● Stored data entries:
>>>
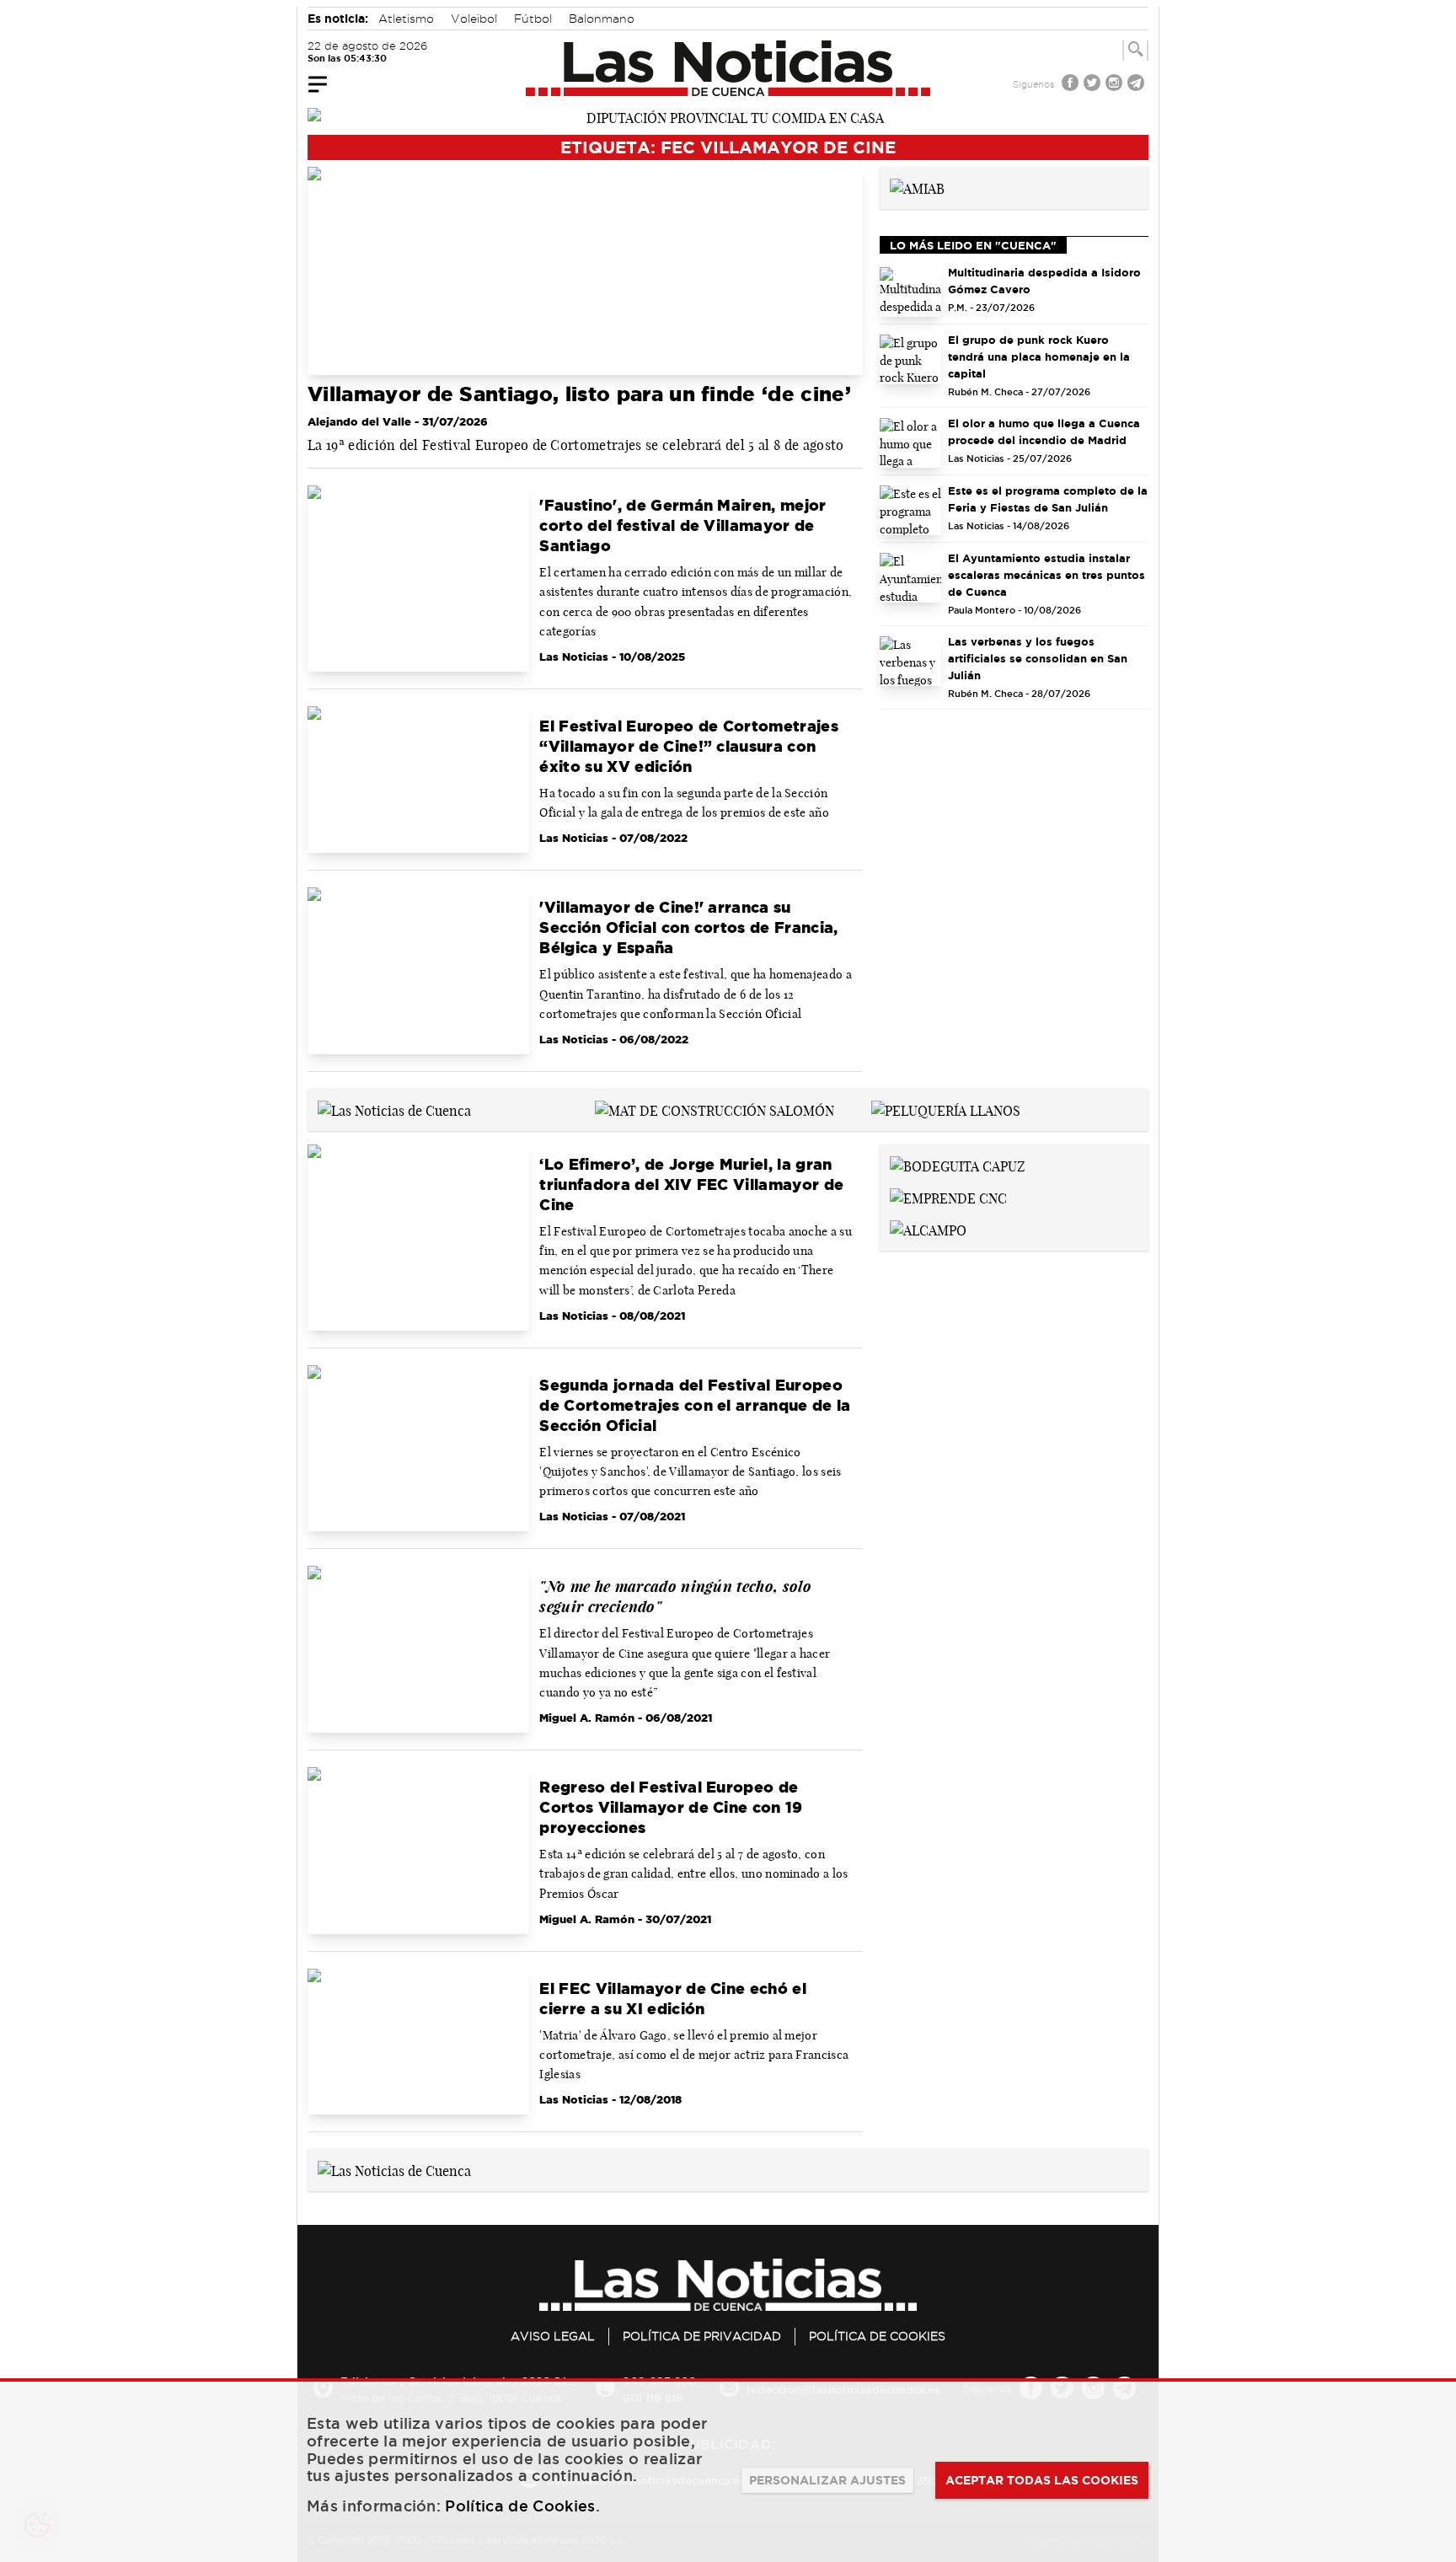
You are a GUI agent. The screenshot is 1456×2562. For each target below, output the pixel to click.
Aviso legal (553, 2336)
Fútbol (533, 18)
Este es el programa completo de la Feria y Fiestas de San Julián (1048, 499)
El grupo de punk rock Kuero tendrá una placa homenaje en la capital (1039, 356)
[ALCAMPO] (928, 1228)
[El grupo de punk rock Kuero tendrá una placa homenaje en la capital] (911, 359)
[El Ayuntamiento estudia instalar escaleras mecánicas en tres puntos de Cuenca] (911, 578)
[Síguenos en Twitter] (1094, 84)
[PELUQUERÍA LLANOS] (945, 1109)
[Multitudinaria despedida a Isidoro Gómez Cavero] (911, 292)
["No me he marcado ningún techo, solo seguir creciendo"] (418, 1649)
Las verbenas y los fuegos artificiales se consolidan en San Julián (1037, 658)
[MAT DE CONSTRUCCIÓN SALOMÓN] (714, 1109)
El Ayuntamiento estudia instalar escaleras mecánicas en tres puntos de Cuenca (1046, 575)
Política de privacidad (702, 2336)
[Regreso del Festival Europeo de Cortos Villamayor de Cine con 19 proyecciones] (418, 1850)
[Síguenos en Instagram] (1116, 84)
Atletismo (406, 18)
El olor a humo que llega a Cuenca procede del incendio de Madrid (1044, 431)
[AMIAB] (917, 187)
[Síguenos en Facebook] (1072, 84)
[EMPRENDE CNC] (948, 1196)
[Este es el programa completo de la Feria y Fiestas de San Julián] (911, 510)
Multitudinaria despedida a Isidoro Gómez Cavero (1044, 280)
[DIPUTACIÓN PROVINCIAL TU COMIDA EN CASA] (728, 116)
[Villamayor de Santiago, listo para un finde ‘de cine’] (585, 271)
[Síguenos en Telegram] (1137, 84)
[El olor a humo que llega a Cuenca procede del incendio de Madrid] (911, 443)
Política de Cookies (877, 2336)
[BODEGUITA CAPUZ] (957, 1164)
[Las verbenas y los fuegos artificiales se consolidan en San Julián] (911, 661)
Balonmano (601, 18)
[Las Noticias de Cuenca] (728, 68)
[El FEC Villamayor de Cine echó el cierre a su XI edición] (418, 2042)
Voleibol (474, 18)
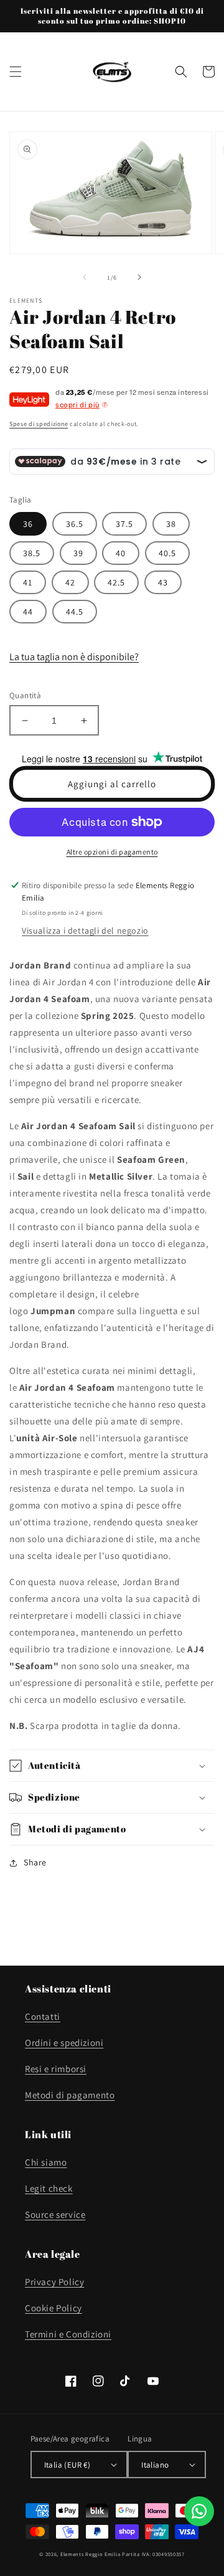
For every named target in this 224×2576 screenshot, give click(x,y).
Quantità (25, 695)
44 (28, 611)
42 (70, 582)
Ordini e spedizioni (64, 2042)
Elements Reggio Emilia (90, 2553)
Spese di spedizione (38, 424)
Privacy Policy (54, 2282)
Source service (55, 2214)
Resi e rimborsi (55, 2069)
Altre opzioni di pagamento (112, 851)
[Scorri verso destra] (139, 277)
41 (27, 582)
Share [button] (35, 1862)
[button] (15, 71)
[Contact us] (199, 2511)
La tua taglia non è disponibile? (74, 656)
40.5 (167, 553)
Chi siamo (46, 2162)
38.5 (31, 553)
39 (78, 553)
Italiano (155, 2465)
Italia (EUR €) (67, 2465)
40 (121, 553)
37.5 (124, 523)
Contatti (42, 2016)
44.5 (74, 611)
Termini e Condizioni (68, 2334)
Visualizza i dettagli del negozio (85, 930)
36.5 (74, 523)
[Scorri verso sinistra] (84, 277)
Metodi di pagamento (69, 2095)
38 (171, 523)
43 (163, 582)
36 (28, 523)
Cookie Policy (53, 2308)
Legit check (49, 2188)
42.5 (116, 582)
<<<
Starting at the line with "44 (28, 611)", restate each line through the end of the records, both ends included, and stop there.

● Exercise response:
44 (28, 611)
42 (70, 582)
Ordini e spedizioni (64, 2042)
Elements Reggio Emilia (90, 2553)
Spese di spedizione (38, 424)
Privacy Policy (54, 2282)
Source service (55, 2214)
Resi e rimborsi (55, 2069)
Altre opzioni di pagamento (112, 851)
[Scorri verso destra] (139, 277)
41 (27, 582)
Share [button] (35, 1862)
[button] (15, 71)
[Contact us] (199, 2511)
La tua taglia non è disponibile? (74, 656)
40.5 (167, 553)
Chi siamo (46, 2162)
38.5 (31, 553)
39 (78, 553)
Italiano (155, 2465)
Italia (EUR €) (67, 2465)
40 (121, 553)
37.5 (124, 523)
Contatti (42, 2016)
44.5 (74, 611)
Termini e Condizioni (68, 2334)
Visualizza i dettagli del negozio (85, 930)
36.5 (74, 523)
[Scorri verso sinistra] (84, 277)
Metodi di pagamento (69, 2095)
38 (171, 523)
43 (163, 582)
36 (28, 523)
Cookie Policy (53, 2308)
Legit check (49, 2188)
42.5 (116, 582)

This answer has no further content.